This is how PostgreSQL backups have traditionally been taken on the GOV.UK Infrastructure.

A third-party script called autopostgresqlbackup takes a pg_dump every night and stores them on disk on a dedicated mount point on the PostgreSQL primary machines.

The onsite backup machine ( pulls the latest backup and stores it on disk. Duplicity runs each night to send encrypted backups to an S3 bucket.

To restore from this method:

  • Fetch a backup from either the dedicated mount point, the onsite machine or the S3 bucket using duplicity (to decrypt you may need a password kept in encrypted hieradata).
    • Unzip the file
    • Import into a PostgreSQL primary using psql <dbname> < <file>

WAL-E Backups to S3

We use WAL-E to do continuous archiving to an Amazon S3 bucket. PostgreSQL uses a method of archiving transaction logs: this means that transaction logs are copied to a place on disk, and are rotated by a set amount of time or disk usage.

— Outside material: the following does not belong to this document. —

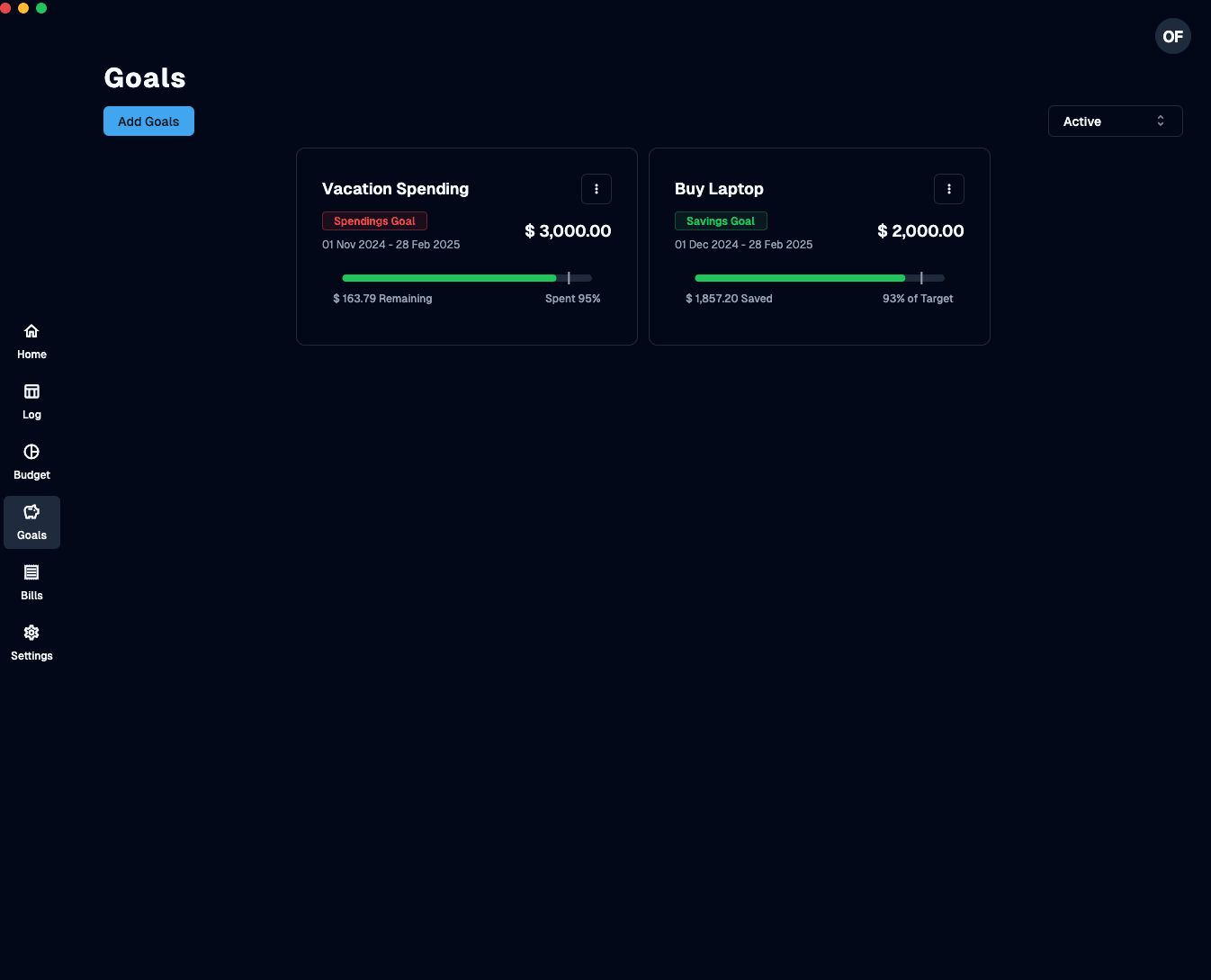Click the Add Goals button
This screenshot has height=980, width=1211.
click(x=148, y=121)
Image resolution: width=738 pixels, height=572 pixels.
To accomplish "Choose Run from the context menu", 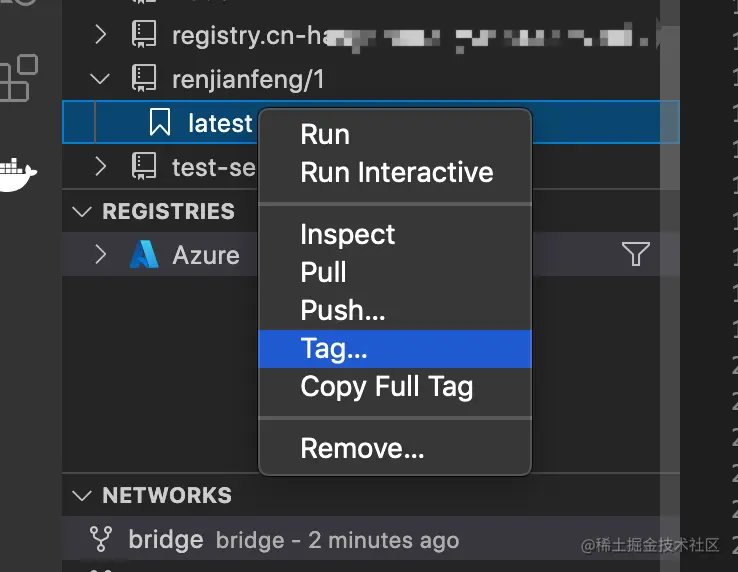I will coord(325,135).
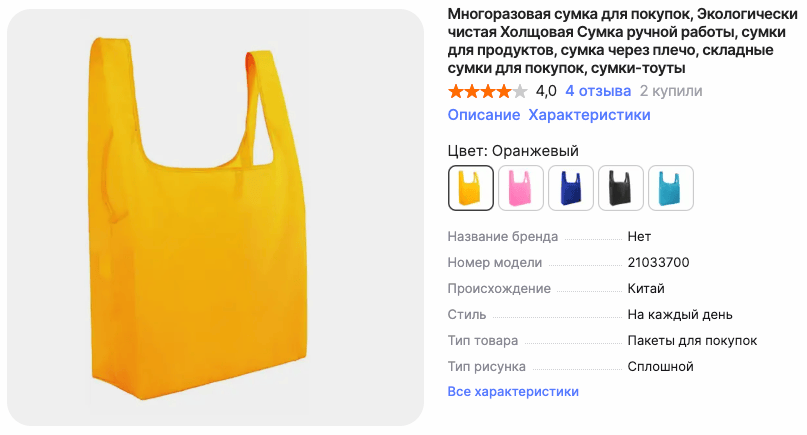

WAL-E uses this function and makes it easy to upload the archived logs to a different location, using environmental variables to specify where the logs should go. It also specifies encryption details.

The archived transactions logs are based upon a “base” backup, which is taken every night. By default we rotate a new transaction log every 5 minutes, so in theory we can recover point in time backups to specific time and dates in this timeframe.

To restore we can use the commands specified in the documentation: backup-fetch and wal-fetch. To make this easier, a script has been written to automate the restore of the very latest backup available(/usr/local/bin/wal-e_restore). The environmental variables which define the AWS credentials will need to be present.